Desegregation of Del Mar College
Backstory and Context
Desegregation was a point of contention in the United States in the late forties to early fifties, with many advocates
supporting the immediate integration of schools and many vocal opponents
considering mass integration to be a disaster. Georgia's governor Talmadge went so far as to claim that the
compulsory mixing could result in "more confusion, disorder, riots, and
bloodshed from anything since the War between the States." While
desegregation was never completely smooth in any state, in part due to the violent and racist nature of anti-segregationists, the negative effects in the Corpus Christi area turned out to be far less drastic than had been once claimed. Del Mar College
was an early adopter of desegregation, opting to make its campus equally
accessible to African-Americans since 1952, a year and four months before the
Supreme Court mandate of Brown v. Board of Education.
The desegregation of Del-Mar began with the first black students attempting to register: Clifford Vernell Smoots, Jo Ann Lawson, and Willie Andrew Miller. The local black college, Coles Junior College, did not provide them with the same level of education that whites would receive at Del Mar, and did not have the resources available to teach the same courses, even if they would have been provided. Lawson wanted to attend music classes, not offered at Coles, and Smoots wanted to learn mechanical drawing—which involved more supplies than Coles could afford, in direct contrast to Del Mar College, which was putting in new buildings and offering more classes to provide for the “true” community college experience and to entice more members of the community to join.
Henry Boyd Hall, a local civil rights activist, and many other civil rights leaders, including Walter White of the NAACP, heard of the situation with the college and the black applicants. They argued that the facilities were separate but not equal, as the facilities at Coles were “by no stretch of the imagination equal to Del Mar College” and threatened to march on the campus if the students were not allowed to attend the college. Perhaps a result of not wanting negative publicity, the Board of Regents met and unanimously voted to desegregate the school as of the following semester, in September 1952.
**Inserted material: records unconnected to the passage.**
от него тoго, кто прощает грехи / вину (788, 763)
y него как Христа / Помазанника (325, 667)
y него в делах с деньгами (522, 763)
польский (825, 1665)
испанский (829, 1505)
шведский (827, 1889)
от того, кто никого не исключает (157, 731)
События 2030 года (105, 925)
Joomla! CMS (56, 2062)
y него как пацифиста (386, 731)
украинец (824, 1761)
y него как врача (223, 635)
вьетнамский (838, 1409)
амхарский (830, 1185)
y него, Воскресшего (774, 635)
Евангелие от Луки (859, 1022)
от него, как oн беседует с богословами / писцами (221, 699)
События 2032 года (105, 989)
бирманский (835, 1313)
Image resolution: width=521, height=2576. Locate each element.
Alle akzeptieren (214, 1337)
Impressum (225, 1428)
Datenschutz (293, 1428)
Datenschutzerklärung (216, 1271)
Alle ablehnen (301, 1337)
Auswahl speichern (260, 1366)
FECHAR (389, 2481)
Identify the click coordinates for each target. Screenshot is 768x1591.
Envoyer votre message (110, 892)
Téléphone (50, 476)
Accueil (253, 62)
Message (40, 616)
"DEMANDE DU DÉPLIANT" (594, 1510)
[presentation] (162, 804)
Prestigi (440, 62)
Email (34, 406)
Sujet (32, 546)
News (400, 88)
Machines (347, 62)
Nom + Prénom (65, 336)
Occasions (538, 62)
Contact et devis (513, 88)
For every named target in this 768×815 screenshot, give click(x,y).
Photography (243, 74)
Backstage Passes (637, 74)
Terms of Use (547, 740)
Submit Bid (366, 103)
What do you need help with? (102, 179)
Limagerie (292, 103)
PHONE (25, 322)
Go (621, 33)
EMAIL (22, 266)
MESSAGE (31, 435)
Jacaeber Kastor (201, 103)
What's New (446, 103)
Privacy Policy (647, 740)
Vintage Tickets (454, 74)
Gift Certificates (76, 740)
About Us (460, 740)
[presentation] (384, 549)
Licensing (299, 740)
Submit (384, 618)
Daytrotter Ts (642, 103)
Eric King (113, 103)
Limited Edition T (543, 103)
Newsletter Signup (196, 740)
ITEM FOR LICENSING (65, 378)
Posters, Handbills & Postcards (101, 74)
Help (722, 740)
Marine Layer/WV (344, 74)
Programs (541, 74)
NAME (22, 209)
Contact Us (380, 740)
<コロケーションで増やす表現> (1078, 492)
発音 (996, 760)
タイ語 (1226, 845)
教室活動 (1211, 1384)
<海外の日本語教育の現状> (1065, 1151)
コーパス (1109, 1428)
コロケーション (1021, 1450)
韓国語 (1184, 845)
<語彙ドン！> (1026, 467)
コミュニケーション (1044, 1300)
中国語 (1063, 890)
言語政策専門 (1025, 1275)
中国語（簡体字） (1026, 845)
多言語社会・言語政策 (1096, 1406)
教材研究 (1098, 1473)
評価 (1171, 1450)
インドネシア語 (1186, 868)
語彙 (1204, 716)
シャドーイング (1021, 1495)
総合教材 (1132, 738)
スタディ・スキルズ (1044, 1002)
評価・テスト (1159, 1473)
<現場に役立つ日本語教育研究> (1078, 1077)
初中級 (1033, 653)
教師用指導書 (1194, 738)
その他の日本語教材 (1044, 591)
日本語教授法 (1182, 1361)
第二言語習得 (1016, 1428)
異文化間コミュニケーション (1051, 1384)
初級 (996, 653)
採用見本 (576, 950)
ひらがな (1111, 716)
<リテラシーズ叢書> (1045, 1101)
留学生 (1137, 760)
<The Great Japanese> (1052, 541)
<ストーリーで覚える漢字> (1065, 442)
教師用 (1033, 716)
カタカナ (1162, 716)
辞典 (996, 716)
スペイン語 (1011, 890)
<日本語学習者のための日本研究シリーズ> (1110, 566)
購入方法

As a community, black and white women had already formed the local YWCA together, and antiquated Jim Crow laws were hardly in effect in the Corpus Christi area. This solidarity between races spread to husbands of these women and helped to make the desegregation of Del Mar College a relatively peaceful endeavor, without major riots or interruptions to the school or classes. Students were generally supportive of the new black students in their integrated school, even as far as to come up with safer travel routes for potential school trips with black students that would not put them in the way of the harmful, still-legal, Jim Crow laws and ideologies elsewhere in Texas and the US South. Latino and white students welcomed their new classmates with a protective support, and the community’s acceptance of the ruling proved to be more open and kind than even the most optimistic thoughts from the Board of Regents and President E. L. Harvin.